/---

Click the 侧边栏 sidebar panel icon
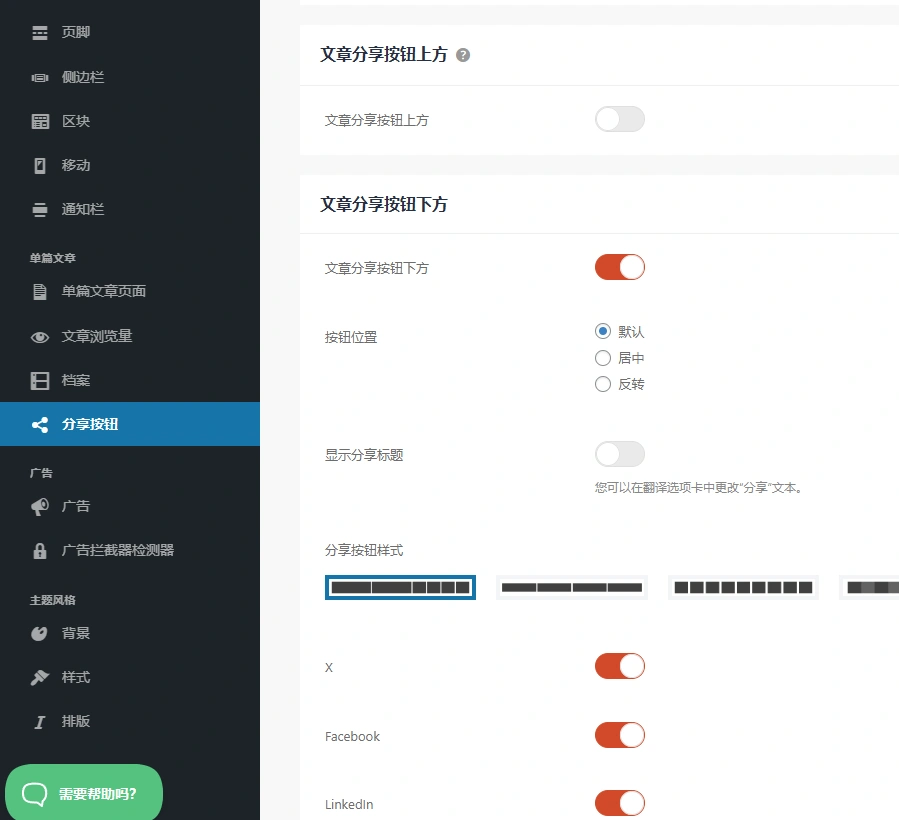899x820 pixels. click(x=39, y=77)
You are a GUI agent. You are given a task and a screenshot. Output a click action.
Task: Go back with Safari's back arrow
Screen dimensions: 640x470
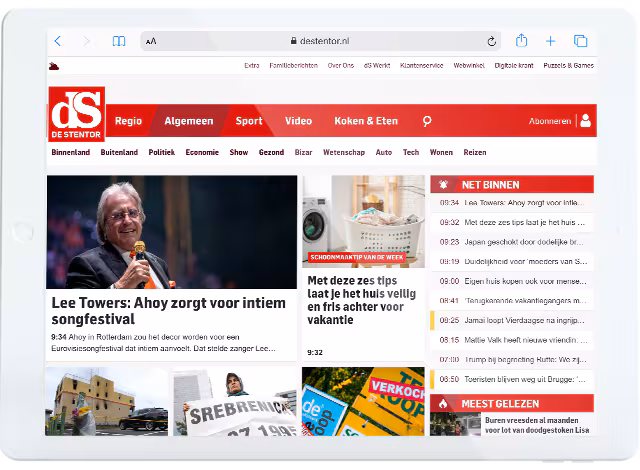coord(58,41)
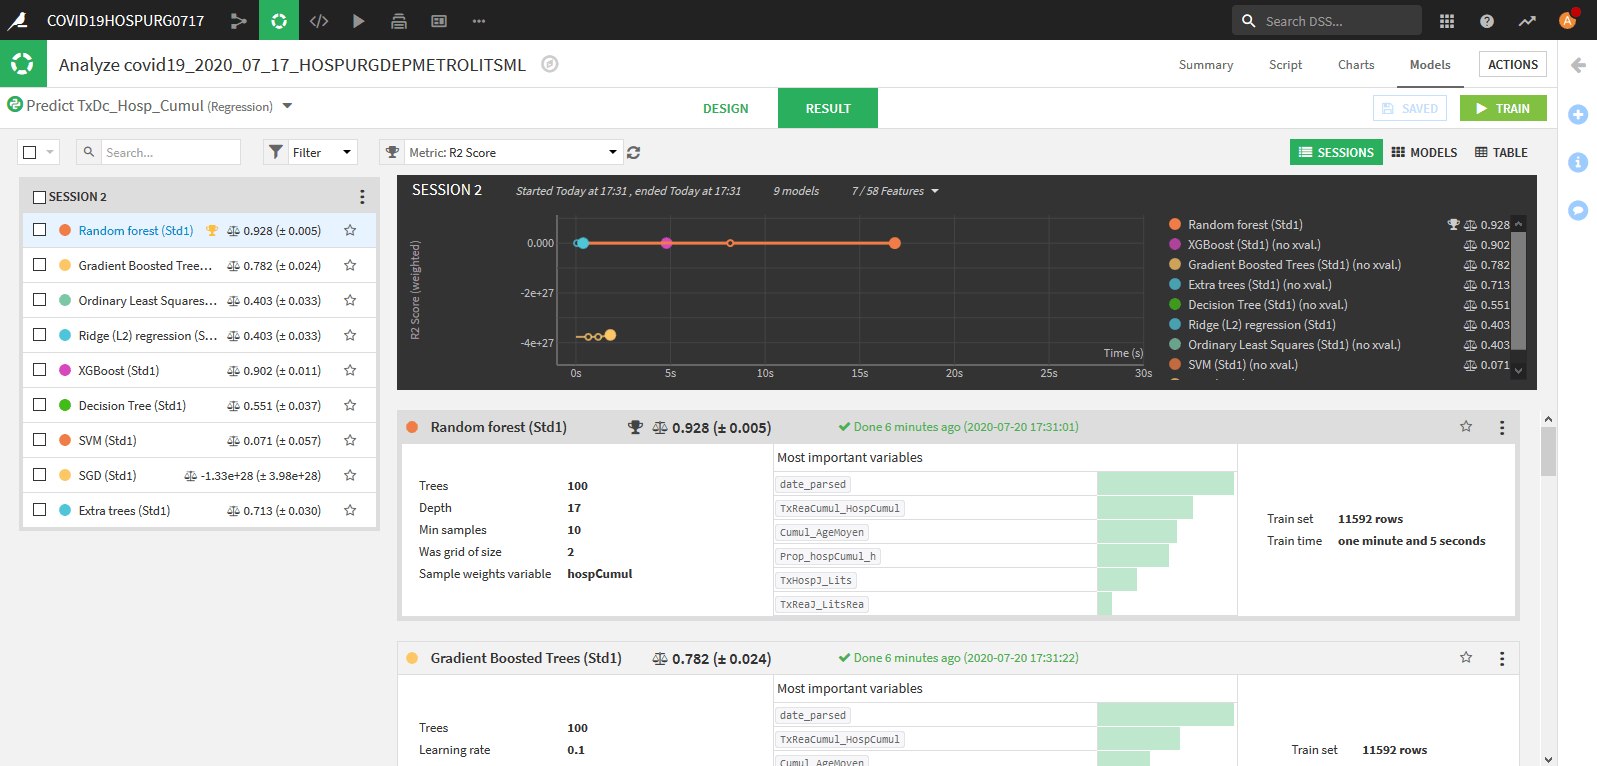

\---

**OBJECTIVE**
Rewrite the data from the line containing "You are a GUI" through the end of the data as a CSV with two columns, text and answer. Give one row for each text and its answer, put each in its own quoted field with line breaks turned into spaces, and leave the pictures out.

**RESULT OF THE EXERCISE**
text,answer
"You are a GUI agent. You are given a task and a screenshot. Output a click action. Task: Go back with Safari's back arrow Screen dimensions: 640x470","coord(58,41)"